Text shown:
'''

A Scarborough man was sentenced in U.S. District Court in Portland Thursday for filing a false document in relation to a workers’ compensation claim, according to a news release from U.S. Attorney Darcie N. McElwee.

U.S. District Judge D. Brock Hornby sentenced Michael Collins, 63, to three years of probation. In addition, Judge Hornby ordered Collins to pay $12,682.74 in restitution to Bath Iron Works. Collins pleaded guilty on June 21.

Citing court records, McElwee’s office stated that Collins was an electrician at BIW when he filed a claim under the Longshore and Harbor Workers’ Compensation Act in May 2018, claiming he suffered a work-related injury that left him totally disabled.

BIW did not contest the claim and Collins began receiving benefit payments and medical treatment payments.

In September 2018, the adjuster handling the claim became suspicious that Collins may have been working while still claiming to be disabled. The adjuster hired a private investigator, who conducted surveillance throughout the ensuing months. Surveillance revealed that Collins was working as a self-employed electrician, according to McElwee’s office.

In January 2019, Collins falsely claimed on a form that he did not have any earnings from employment or self-employment.

His conduct caused BIW to suffer a loss of $12,682.74.

“We build ships for the United States Navy,” Jon Fitzgerald, vice president and corporation counsel for Bath Iron Works said in a statement to The Times Record.

“Workers compensation fraud affects the cost of  building ships, so the taxpayers are the victims of fraud unless it is uncovered … We appreciate that the U.S. Attorney was responsive to the need to address and deter this conduct as well as for protecting the taxpayers’ dollars.”

The U.S. Department of Labor – Office of Inspector General investigated the case.

'''

Required actions:
**A.** According to the sentencing article, why does the Bath Iron Works vice president say taxpayers are the victims of workers' compensation fraud? Answer in one to three sentences.
**B.** Set down the part of the sentencing article between "A Scarborough man" and "medical treatment payments.", inclusive, word for word.
The data here comes from a separate source, not from the sentencing article.

Available data:
'''

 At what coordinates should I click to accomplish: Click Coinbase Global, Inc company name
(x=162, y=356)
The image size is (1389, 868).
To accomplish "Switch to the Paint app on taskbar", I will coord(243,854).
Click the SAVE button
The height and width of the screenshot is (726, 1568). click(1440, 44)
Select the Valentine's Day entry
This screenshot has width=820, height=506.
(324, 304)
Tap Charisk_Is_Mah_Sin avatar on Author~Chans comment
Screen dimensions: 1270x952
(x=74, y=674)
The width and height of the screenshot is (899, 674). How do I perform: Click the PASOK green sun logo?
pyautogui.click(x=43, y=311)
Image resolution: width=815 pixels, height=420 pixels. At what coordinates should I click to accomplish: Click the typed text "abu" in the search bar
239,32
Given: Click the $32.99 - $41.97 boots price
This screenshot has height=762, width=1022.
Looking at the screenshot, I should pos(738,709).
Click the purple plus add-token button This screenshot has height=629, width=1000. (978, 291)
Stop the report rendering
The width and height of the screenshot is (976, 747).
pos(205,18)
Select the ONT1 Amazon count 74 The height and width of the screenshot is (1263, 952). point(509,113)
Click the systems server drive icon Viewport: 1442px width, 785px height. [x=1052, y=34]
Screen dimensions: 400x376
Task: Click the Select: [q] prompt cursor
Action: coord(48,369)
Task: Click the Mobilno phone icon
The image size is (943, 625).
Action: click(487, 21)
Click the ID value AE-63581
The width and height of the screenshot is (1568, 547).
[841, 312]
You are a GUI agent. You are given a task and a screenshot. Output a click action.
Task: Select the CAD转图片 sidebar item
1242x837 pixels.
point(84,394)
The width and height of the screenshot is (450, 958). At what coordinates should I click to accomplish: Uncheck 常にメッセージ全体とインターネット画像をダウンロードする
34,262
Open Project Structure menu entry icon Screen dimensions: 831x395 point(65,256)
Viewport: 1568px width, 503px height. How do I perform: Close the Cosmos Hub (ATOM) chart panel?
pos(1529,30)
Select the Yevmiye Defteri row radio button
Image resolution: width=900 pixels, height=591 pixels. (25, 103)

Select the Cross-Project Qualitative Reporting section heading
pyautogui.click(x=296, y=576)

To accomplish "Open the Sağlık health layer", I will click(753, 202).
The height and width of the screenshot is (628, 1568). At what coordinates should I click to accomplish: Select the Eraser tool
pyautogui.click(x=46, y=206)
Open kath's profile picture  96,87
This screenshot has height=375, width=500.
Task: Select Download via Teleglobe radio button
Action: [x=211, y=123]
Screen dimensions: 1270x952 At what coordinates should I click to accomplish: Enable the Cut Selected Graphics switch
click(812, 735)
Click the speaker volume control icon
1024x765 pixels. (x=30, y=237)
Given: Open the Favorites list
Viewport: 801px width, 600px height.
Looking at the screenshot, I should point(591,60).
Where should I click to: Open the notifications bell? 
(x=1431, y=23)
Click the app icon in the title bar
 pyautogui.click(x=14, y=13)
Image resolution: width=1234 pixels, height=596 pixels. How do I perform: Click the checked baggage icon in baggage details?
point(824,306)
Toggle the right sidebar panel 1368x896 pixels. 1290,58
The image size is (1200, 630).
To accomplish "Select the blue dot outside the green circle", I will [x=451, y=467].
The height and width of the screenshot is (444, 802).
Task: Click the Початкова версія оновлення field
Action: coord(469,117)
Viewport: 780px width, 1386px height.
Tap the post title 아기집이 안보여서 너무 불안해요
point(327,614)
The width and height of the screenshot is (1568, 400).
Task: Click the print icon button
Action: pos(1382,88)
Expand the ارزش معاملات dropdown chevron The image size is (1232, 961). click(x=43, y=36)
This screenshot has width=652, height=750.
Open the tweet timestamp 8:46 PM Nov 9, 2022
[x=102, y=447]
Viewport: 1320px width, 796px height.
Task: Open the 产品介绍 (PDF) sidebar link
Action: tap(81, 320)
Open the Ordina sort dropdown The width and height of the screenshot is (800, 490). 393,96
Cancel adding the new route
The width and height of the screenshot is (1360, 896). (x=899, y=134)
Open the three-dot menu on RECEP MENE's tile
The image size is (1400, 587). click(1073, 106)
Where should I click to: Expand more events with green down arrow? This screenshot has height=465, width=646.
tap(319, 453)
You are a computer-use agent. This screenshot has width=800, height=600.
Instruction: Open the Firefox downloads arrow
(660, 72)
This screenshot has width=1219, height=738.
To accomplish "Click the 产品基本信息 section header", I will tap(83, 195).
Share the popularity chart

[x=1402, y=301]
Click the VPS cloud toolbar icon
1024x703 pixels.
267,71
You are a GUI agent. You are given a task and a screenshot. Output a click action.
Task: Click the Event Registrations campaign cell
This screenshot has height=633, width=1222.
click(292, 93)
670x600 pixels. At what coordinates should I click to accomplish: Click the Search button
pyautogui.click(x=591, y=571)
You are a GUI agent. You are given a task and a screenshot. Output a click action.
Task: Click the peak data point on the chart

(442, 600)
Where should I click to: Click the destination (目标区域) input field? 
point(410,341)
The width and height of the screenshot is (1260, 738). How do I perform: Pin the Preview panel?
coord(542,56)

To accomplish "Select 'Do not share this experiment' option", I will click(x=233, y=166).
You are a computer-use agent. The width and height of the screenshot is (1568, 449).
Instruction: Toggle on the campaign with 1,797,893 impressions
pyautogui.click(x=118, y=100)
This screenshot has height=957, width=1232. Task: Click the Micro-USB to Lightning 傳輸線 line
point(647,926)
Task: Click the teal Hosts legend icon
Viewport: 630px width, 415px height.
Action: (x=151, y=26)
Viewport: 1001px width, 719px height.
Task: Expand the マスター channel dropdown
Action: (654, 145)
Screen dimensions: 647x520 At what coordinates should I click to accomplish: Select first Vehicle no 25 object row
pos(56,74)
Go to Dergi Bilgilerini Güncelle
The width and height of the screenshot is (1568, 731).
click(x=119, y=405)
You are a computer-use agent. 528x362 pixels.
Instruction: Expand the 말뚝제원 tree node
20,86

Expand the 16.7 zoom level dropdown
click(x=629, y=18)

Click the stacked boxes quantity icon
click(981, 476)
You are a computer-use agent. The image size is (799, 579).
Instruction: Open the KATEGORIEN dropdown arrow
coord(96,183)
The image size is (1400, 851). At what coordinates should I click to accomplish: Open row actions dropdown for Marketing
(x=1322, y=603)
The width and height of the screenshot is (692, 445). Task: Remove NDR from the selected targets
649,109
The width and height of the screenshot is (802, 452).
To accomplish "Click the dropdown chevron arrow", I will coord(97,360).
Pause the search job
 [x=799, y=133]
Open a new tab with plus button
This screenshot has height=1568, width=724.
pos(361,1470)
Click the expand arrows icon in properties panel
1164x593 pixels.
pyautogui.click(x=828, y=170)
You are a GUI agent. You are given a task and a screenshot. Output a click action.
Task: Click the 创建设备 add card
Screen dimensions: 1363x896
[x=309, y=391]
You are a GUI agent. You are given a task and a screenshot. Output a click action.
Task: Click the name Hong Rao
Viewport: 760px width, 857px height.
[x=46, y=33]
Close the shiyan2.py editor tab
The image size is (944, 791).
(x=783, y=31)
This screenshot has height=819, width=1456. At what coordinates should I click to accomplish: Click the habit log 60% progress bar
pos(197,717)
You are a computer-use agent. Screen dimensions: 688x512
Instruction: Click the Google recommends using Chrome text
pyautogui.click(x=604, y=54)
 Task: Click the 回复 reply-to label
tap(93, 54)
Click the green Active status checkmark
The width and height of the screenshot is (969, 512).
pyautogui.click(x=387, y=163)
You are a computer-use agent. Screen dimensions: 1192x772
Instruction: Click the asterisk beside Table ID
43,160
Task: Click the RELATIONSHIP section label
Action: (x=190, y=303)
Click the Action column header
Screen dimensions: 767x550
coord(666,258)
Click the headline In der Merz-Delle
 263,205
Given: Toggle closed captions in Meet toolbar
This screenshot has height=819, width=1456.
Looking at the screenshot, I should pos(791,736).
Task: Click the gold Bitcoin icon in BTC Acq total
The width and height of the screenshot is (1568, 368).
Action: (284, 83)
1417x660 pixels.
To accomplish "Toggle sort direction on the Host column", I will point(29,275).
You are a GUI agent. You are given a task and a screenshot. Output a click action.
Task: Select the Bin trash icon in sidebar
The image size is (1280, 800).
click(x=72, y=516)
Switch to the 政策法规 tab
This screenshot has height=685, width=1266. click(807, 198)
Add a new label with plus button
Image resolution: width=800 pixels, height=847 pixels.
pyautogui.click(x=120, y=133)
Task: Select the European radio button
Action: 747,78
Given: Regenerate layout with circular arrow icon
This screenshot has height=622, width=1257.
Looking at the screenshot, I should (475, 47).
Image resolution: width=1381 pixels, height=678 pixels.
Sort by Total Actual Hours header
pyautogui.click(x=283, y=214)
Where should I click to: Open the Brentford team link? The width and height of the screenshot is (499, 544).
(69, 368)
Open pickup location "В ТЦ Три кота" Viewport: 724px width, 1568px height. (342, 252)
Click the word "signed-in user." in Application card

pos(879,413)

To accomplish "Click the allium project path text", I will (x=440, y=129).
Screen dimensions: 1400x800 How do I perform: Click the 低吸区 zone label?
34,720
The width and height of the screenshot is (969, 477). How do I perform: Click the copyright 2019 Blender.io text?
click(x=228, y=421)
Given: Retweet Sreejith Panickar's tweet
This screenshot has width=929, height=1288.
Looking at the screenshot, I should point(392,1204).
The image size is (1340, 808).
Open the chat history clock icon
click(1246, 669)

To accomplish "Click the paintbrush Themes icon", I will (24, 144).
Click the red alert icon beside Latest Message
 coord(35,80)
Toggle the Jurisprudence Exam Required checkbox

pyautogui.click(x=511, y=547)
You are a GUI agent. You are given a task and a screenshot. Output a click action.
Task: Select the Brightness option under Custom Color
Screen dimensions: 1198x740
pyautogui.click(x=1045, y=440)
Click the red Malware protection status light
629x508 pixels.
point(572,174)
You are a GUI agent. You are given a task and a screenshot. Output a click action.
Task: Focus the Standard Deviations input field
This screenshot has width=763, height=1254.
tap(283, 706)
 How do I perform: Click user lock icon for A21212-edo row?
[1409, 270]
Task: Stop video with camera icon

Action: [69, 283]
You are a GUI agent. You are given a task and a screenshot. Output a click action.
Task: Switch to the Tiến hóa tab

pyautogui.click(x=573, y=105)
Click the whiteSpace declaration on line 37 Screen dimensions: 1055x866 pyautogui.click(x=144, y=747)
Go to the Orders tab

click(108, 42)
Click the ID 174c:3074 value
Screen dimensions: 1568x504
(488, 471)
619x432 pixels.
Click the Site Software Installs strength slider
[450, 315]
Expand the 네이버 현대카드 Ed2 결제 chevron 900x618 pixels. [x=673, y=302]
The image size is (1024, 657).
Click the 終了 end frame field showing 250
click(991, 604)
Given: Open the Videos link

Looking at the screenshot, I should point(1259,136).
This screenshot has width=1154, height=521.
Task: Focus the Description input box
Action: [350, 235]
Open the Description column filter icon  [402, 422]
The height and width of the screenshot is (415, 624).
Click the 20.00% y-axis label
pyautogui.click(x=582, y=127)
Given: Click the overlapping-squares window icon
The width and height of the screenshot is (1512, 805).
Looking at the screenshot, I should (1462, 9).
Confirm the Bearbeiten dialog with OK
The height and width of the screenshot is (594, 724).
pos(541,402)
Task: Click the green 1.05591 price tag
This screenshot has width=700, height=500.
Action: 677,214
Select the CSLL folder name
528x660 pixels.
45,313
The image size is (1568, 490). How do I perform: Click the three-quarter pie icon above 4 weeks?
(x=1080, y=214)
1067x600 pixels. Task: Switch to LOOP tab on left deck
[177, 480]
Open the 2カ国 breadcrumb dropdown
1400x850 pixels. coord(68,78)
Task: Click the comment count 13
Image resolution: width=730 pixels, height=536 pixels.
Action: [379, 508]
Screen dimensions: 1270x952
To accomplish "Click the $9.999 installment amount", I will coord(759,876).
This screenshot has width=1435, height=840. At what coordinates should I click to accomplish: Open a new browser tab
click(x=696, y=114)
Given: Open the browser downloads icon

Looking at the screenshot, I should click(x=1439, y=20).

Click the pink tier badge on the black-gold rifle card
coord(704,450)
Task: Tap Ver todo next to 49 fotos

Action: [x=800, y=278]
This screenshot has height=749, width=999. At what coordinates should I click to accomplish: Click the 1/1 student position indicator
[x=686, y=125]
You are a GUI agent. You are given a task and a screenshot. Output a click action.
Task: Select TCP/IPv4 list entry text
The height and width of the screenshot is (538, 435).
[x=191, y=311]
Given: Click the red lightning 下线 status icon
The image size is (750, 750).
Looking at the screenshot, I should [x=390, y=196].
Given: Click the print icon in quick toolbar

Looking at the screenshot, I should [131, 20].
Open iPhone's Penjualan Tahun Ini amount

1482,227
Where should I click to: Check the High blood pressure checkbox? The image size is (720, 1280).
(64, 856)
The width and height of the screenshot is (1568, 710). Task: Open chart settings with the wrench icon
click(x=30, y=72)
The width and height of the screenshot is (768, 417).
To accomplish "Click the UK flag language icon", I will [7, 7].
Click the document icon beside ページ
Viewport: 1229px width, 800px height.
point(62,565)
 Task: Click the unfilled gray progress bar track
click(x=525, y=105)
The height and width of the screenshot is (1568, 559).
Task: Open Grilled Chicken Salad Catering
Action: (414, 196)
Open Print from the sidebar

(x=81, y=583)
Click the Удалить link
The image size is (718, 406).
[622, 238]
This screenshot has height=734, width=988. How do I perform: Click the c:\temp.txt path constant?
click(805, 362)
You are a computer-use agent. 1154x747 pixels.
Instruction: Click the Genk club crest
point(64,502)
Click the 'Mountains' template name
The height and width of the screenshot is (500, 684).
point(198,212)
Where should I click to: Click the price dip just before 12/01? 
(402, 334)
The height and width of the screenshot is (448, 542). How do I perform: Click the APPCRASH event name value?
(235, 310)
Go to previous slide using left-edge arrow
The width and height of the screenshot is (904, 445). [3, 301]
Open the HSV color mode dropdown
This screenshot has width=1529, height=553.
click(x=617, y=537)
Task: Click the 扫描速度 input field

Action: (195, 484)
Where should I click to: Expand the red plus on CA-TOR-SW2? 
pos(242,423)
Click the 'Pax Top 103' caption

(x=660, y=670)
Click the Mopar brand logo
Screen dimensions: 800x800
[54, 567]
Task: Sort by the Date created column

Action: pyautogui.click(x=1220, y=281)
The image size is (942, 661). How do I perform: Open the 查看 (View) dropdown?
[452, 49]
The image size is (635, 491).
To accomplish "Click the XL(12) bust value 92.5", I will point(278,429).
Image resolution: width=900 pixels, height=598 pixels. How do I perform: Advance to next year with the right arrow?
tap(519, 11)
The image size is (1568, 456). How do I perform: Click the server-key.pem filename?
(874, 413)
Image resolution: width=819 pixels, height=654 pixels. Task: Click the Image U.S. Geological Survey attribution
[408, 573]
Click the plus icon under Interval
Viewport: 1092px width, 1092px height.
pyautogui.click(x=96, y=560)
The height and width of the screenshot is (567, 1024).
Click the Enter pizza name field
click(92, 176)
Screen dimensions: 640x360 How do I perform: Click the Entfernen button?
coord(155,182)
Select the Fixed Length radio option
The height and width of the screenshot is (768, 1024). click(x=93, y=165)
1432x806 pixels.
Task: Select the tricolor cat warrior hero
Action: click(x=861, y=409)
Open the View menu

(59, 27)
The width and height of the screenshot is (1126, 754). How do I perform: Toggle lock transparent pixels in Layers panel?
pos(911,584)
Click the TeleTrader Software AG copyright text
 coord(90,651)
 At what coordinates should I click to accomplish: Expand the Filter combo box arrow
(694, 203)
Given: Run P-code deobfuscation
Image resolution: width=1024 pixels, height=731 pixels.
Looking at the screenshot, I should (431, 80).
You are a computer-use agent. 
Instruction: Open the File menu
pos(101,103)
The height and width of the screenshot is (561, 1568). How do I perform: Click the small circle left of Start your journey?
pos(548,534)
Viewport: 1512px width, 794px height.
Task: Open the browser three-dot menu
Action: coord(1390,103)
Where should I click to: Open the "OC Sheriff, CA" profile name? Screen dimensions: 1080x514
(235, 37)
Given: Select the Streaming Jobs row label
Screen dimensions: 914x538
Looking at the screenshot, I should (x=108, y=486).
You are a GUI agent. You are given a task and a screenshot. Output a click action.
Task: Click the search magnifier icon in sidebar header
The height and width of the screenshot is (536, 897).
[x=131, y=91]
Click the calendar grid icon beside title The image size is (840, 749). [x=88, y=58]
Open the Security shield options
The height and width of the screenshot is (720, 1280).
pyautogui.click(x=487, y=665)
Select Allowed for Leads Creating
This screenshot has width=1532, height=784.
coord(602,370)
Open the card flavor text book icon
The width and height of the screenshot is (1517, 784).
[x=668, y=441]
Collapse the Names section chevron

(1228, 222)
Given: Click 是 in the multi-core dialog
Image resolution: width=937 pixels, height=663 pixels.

'''

Exercise answers:
**A.** Bath Iron Works builds ships for the United States Navy, and workers' compensation fraud affects the cost of building those ships. As a result, taxpayers are the victims of such fraud unless it is uncovered.

**B.**
A Scarborough man was sentenced in U.S. District Court in Portland Thursday for filing a false document in relation to a workers’ compensation claim, according to a news release from U.S. Attorney Darcie N. McElwee.

U.S. District Judge D. Brock Hornby sentenced Michael Collins, 63, to three years of probation. In addition, Judge Hornby ordered Collins to pay $12,682.74 in restitution to Bath Iron Works. Collins pleaded guilty on June 21.

Citing court records, McElwee’s office stated that Collins was an electrician at BIW when he filed a claim under the Longshore and Harbor Workers’ Compensation Act in May 2018, claiming he suffered a work-related injury that left him totally disabled.

BIW did not contest the claim and Collins began receiving benefit payments and medical treatment payments.